* [Exercises]:
1. According to the article on the Abu Ghraib prisoner abuse hearing, how long will the unreleased photos and video be available to senators?
2. Pick up the article on the Abu Ghraib prisoner abuse hearing after its last sentence.

* [Document passage]:
##############################
Senior U.S. officials disagree over Iraqi prisoner abuse

WASHINGTON -- The Army general who investigated prisoner abuse in Iraq disagreed sharply Tuesday with a top Pentagon civilian about who was in charge of the Abu Ghraib complex where the mistreatment occurred.

Maj. Gen. Antonio Taguba told the Senate Armed Services Committee that military police who acted improperly did so "of their own volition." Several senators, however, questioned whether those low-ranking soldiers would have created the sexually humiliating scenarios by themselves.

The committee's chairman, John Warner, R-Va., said it was his understanding that some of the photos, such as one showing an Iraqi prisoner with women's underwear covering his head, were to be shown to prisoners' families "by way of threat unless he came forward with some valuable information."

The hearing unfolded less than two weeks after photos circulated around the world showing Iraqi prisoners forced by their American captors to assume sexually humiliating positions.

The Pentagon will allow senators to see additional photos and at least one video today that have not been publicly released, a Senate Republican aide said, speaking on condition of anonymity,

Under an agreement with the Pentagon, the photos will be available to senators for three hours in a high-security, classified office, the aide said. The senators will not be allowed to make copies of the photos and video, which will be returned to the Pentagon later.

Taguba said that when control of the prison was turned over to military intelligence officials, they had authority over the military police who were guarding prisoners.
##############################
* [Extracted entries]:
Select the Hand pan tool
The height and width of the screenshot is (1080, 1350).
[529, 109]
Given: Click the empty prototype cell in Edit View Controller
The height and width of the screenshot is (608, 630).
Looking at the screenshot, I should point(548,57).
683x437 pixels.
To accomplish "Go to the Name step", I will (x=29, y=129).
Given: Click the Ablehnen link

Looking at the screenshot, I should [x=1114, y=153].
##############################
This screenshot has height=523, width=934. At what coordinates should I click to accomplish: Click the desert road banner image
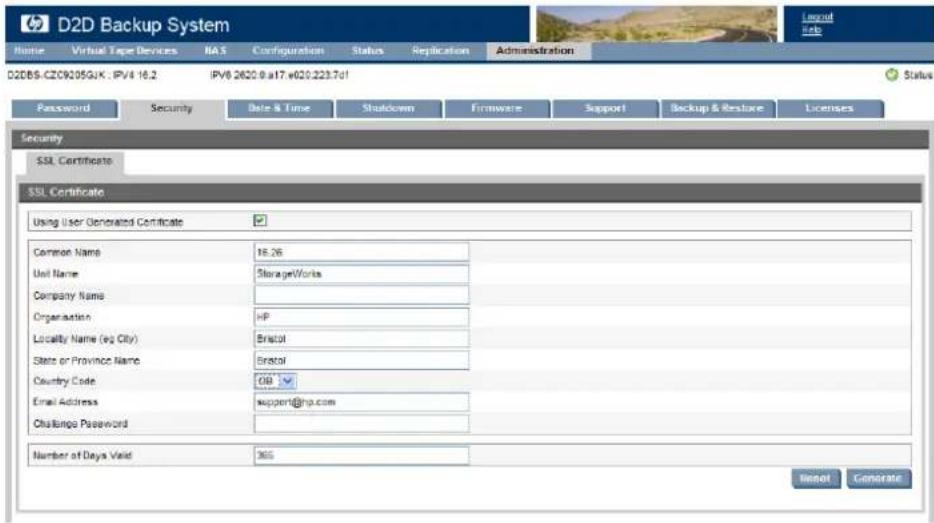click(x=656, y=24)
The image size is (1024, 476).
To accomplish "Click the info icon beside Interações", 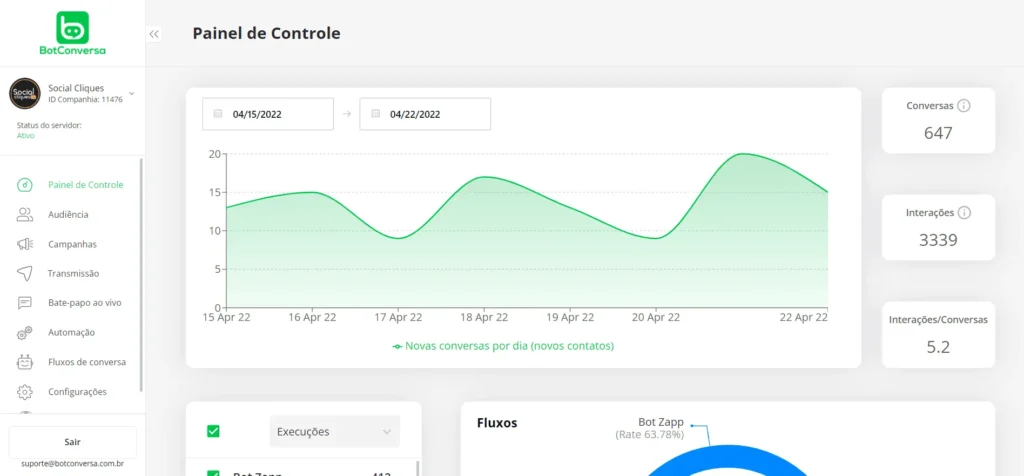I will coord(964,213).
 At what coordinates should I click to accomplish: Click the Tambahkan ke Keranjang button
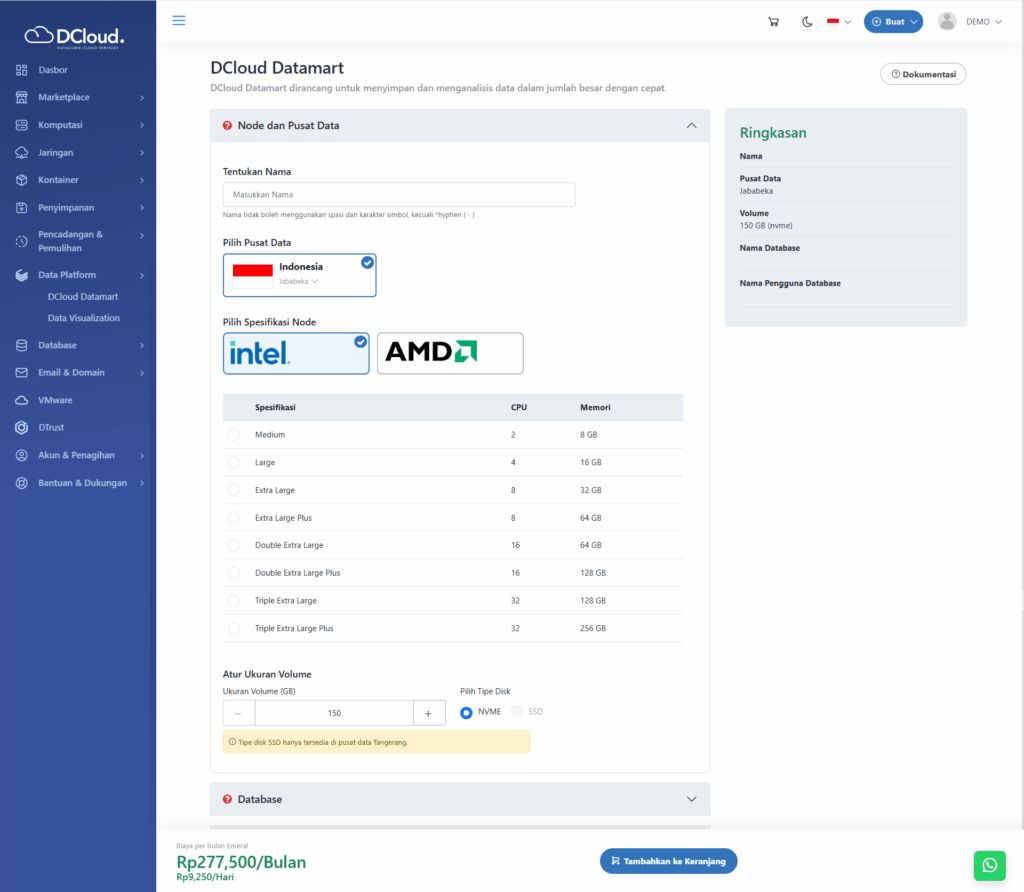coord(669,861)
##############################
* [Answers by item]:
1. Three hours, in a high-security, classified office.

2.
But Stephen Cambone, the Pentagon's undersecretary for intelligence, said that was incorrect, that authority for the handling of detainees had remained with the MPs.

That difference underscored the confusion that surrounds the abuse controversy as military investigators attempt to determine if blame should be assigned to more than the 13 soldiers now reprimanded or charged with criminal violations.

It also highlighted an unresolved question linked to Maj. Gen. Geoffrey Miller, who visited Iraqi prisons in early September, shortly before the reported abuses took place. The question is what Miller meant when he recommended, at the time, that military police become actively involved in "setting the conditions" for successful prisoner interrogations.

Some of the seven MPs who have been charged with abusing Iraqi prisoners at Abu Ghraib have said they believed they were acting on orders from military intelligence personnel who wanted prisoners "softened up" to make them more compliant in interrogations.

Cambone told the committee that Miller meant the MPs should be "collaborating" with the military intelligence soldiers responsible for the interrogations. For example, Cambone said, the MPs could help by telling the interrogators what the prisoners were saying in their cells.

But Taguba said involving MPs in "setting the conditions" for interrogations not only violated Army regulations, but also opened the door for possible misunderstanding on the part of MPs who are trained to keep prisoners safe and secure.